The World Health Organisation has warned that the Covid pandemic will continue for a year longer than expected because the poor countries are not getting the vaccine they need.

The senior leader at the WHO Dr. Bruce Aylward said that the lack of vaccine to the poor nation meant the Covid crisis could “easily drag on deep into 2022”.

According to the collected data, less than 5% of Africa’s population has been fully vaccinated, compared to 40% on most other continents.

The original idea behind the COVAX was that there will be no disparity in the availability of the vaccines and that all countries would be able to acquire vaccines from its pool. But most G7 countries decided to hold back once they started making their own one-to-one deals with pharmaceutical companies.

The Vaccine disparity

The vast majority of Covid vaccines overall have been used in high-income or upper-middle-income countries. Africa accounts for just 2.6% of doses administered globally.

The group of charities, which includes Oxfam and UNAids, also criticized Canada and the UK for procuring vaccines for their own populations via COVAX, the UN-backed global program to distribute vaccines fairly.

Official figures show that earlier this year the UK received 539,370 Pfizer doses while Canada took just under a million AstraZeneca doses.

Dr. Aylward appealed to the wealthy countries to give up their places in the queue for vaccines in order that pharmaceutical companies can prioritize the lowest-income countries instead.

He said that the wealthy countries needed to “stocktake” where they were with their donation commitments made at summits such as the G7 meeting in St Ives this summer.

Aylward added, “I can tell you we’re not on track. We really need to speed it up or you know what? This pandemic is going to go on for a year longer than it needs to.”

The People’s Vaccine – an alliance of charities – has released new figures suggesting just one in seven of the doses promised by pharmaceutical companies and wealthy countries are actually reaching their destinations in poorer countries.

Vaccine supply

Oxfam’s Global Health Adviser, Rohit Malpani, acknowledged that Canada and the UK were technically entitled to get vaccines via this route having paid into the COVAX mechanism, but he said it was still “morally indefensible” given that they had both obtained millions of doses through their own bilateral agreements.

He said, “They should not have been acquiring these doses from COVAX. It’s nothing better than double-dipping and means that poorer countries which are already at the back of the queue, will end up waiting longer.”

The UK government pointed out it was one of the countries which had “kick-started” Covax last year with a donation of £548m.

The Canadian government was keen to stress that it had now ceased to use Covax vaccines and they returned the doses given by Covax in order to be redistributed for the deserving countries.

The country’s International Development Minister, Karina Gould said, “As soon as it became clear that the supply, we had secured through our bilateral deals would be sufficient for the Canadian population, we pivoted the doses which we had procured from Covax back to Covax, so they could be redistributed to developing countries.”

COVAX originally aimed to deliver a target of two billion doses of vaccines by the end of this year but so far it has shipped only 371m doses.

ENTRIES PROVIDED:
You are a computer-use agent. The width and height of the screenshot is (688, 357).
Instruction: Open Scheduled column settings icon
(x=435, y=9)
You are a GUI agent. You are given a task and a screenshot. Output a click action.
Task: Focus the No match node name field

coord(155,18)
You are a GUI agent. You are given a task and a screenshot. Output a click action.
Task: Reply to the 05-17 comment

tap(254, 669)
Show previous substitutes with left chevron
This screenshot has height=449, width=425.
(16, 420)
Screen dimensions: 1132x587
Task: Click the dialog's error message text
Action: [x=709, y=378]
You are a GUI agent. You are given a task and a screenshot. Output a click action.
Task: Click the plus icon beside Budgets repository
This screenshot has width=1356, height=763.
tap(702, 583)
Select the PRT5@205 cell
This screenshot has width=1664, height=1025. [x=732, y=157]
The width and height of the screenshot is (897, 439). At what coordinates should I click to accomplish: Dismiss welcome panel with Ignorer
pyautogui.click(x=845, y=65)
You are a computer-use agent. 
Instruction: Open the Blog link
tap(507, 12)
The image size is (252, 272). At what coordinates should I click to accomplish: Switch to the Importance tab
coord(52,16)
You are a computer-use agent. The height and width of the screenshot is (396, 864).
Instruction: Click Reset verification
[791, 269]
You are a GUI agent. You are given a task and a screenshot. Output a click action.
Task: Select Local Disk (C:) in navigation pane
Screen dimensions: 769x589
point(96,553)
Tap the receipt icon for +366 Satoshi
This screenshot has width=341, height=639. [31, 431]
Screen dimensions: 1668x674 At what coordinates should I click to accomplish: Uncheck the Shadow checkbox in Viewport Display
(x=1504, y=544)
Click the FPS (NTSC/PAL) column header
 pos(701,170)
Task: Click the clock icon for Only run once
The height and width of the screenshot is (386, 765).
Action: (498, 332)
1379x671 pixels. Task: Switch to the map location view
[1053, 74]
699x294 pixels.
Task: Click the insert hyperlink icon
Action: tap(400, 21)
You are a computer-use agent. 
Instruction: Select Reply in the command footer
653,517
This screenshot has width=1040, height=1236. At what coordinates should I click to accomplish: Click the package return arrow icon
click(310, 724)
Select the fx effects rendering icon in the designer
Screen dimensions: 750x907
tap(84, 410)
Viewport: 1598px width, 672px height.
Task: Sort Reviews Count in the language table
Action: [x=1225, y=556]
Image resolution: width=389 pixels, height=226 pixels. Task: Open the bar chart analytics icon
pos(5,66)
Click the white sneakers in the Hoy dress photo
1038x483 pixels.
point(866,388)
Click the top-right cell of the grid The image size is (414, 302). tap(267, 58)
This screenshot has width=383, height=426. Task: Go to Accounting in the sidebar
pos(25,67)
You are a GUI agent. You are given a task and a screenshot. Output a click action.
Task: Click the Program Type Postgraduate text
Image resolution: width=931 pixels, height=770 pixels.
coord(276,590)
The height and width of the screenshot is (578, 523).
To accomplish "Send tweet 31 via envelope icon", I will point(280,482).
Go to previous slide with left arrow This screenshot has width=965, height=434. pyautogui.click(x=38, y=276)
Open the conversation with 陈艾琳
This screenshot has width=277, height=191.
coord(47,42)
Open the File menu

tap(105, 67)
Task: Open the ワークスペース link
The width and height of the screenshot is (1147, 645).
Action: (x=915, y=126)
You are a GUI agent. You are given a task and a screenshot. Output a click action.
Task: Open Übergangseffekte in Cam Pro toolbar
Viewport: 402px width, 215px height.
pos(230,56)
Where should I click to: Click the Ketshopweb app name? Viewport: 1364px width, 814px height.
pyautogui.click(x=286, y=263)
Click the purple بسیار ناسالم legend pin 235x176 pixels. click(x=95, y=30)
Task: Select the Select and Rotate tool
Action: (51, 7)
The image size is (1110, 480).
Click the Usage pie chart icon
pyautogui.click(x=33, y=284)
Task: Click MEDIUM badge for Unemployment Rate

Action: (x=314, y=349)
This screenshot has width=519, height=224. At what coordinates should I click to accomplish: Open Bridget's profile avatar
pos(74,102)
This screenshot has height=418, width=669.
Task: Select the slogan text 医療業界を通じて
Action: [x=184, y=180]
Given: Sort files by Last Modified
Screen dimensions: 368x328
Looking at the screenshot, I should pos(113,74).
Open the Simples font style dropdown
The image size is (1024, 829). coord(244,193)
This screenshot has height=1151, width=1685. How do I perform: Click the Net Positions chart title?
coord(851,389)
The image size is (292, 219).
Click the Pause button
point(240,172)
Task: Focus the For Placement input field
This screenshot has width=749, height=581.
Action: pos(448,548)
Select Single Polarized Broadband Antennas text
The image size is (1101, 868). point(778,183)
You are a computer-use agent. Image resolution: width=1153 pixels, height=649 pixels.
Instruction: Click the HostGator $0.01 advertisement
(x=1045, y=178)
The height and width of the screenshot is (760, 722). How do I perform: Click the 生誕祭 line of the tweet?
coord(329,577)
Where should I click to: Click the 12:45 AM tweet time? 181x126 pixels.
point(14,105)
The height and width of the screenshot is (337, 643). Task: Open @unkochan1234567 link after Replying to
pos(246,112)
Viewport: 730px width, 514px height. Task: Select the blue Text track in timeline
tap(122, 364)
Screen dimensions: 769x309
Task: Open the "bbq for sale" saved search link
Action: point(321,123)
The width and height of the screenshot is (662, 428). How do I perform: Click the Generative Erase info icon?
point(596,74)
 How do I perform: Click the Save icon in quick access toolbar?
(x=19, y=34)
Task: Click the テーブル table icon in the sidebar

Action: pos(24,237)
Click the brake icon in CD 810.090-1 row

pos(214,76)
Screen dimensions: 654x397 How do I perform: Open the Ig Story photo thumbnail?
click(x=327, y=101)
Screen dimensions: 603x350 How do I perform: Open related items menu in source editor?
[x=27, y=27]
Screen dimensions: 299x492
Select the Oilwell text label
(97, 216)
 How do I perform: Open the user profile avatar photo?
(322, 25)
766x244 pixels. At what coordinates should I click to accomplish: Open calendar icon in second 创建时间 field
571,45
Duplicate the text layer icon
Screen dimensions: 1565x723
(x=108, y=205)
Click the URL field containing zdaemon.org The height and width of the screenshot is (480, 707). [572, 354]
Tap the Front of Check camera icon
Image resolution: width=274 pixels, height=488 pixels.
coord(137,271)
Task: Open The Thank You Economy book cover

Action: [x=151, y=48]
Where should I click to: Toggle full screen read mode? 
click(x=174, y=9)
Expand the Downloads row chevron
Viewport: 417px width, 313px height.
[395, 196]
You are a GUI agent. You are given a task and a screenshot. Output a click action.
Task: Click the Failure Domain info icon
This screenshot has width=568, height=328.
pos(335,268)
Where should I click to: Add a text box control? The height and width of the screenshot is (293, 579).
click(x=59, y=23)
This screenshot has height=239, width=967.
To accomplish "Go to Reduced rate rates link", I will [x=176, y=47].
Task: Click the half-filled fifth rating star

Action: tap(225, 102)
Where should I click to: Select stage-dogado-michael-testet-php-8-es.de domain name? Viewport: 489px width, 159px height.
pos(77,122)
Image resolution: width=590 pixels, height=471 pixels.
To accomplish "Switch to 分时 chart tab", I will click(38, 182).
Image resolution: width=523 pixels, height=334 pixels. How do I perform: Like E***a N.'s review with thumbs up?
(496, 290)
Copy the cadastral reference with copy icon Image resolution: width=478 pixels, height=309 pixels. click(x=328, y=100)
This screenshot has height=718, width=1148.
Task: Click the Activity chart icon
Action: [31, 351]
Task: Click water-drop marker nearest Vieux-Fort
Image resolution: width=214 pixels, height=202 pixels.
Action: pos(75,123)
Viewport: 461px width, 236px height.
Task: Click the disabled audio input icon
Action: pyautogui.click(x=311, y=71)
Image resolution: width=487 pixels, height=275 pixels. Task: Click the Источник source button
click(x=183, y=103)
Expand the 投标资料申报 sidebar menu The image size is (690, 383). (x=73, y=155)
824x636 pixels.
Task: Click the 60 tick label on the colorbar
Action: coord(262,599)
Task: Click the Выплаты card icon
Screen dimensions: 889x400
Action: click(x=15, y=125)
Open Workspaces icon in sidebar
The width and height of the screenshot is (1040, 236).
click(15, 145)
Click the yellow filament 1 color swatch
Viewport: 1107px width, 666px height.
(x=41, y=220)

COMPLETE THE FOLLOWING:
1. According to the vaccine disparity article, why did Rohit Malpani call it "morally indefensible" for Canada and the UK to get vaccines through COVAX? Answer in one to three sentences.
2. Please write out the part of the vaccine disparity article starting with "Dr. Aylward appealed" and going on through "lowest-income countries instead.".
Rely only on the vaccine disparity article when working on these.

ANSWERS PER TASK:
1. Canada and the UK had both already obtained millions of doses through their own bilateral agreements, even though they were technically entitled to COVAX vaccines after paying into the mechanism. Malpani said this amounted to double-dipping and meant that poorer countries already at the back of the queue would end up waiting longer.

2.
Dr. Aylward appealed to the wealthy countries to give up their places in the queue for vaccines in order that pharmaceutical companies can prioritize the lowest-income countries instead.